▶ _TEXT SECTION_

The image below shows the bismuth foil fixed on a support with the contacts for the current and with the contacts for measuring the transverse voltage.

With bismuth foil the effect is considerably more measurable and the voltage is of the order of a few millivolts, therefore within the reach of a good measuring instrument. The images below show the voltages that are measured when a neodymium magnet is applied, first in one direction and then in the opposite direction.

Hall Effect in Semiconductors

In semiconductors the Hall effect is much more pronounced due to the lower density of charge carriers compared to a conductor. Unfortunately, however, we have not found a suitable semiconductor sample to carry out these tests.

Teslameter

The hall effect in semiconductors is used for the construction of sensors for measuring the magnetic field. These are extremely compact and low cost robust sensors. Different measurement ranges are available: from millitesla up to over 1 tesla. These sensors give an analog output whose value is proportional to the magnetic field according to a constant of proportionality which determines the sensitivity of the detector. The model we used is the CYSJ362A sensor with differential output, with a scale that reaches up to 3T, and a sensitivity of 1.5V/T. This sensor is suitable for measurement of rather intense magnetic fields such as those produced by powerful permanent magnets.

▶ _RECORDED INFORMATION_
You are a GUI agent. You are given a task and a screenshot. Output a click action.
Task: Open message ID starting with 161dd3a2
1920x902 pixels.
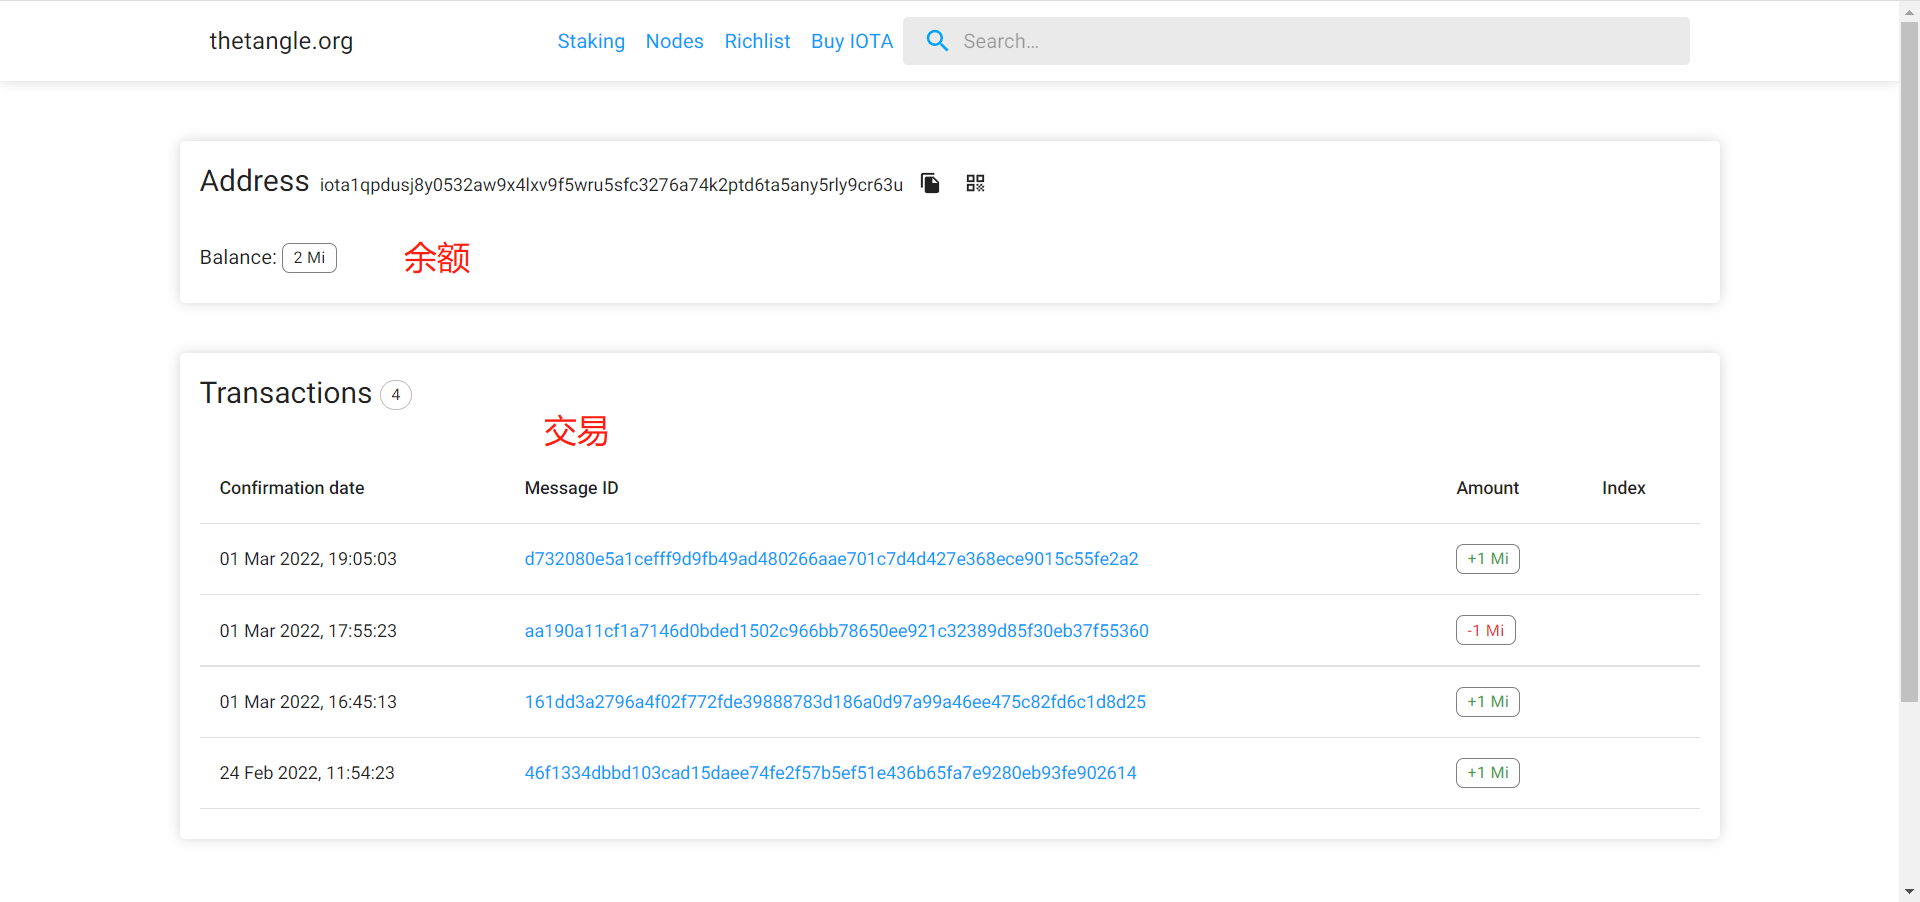[x=835, y=702]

▶ _DIRECTIVES_
a: Set down, word for word, the stretch of the Hall effect passage from "With bismuth foil" through "the opposite direction.".
b: Carry the Hall effect passage further, starting right after its final sentence.
The data has no connection to the Hall effect passage.

▶ _PER-TASK ANSWERS_
a:
With bismuth foil the effect is considerably more measurable and the voltage is of the order of a few millivolts, therefore within the reach of a good measuring instrument. The images below show the voltages that are measured when a neodymium magnet is applied, first in one direction and then in the opposite direction.

b:
The magnetometer we made is based on the stoppi71 project https://www.instructables.com/Physics-With-Magnets/. It is a simple project that uses an Arduino nano for the acquisition of the analog signal produced by the Hall sensor and for the management of an I2C display used for showing the measurement. The Arduino and the display are powered by a 9V battery while the Hall sensor is powered by a 78L05 regulator that supplies 5V from another 9V battery.
The following images show our Hall effect magnetometer.

Conclusions

In this post we have illustrated the Hall effect and made some qualitative tests with a bismuth foil. The Hall effect in semiconductors has become the “standard” way to measure magnetic fields (not high precision though), so we showed the construction of a simple teslameter based on a Hall effect sensor.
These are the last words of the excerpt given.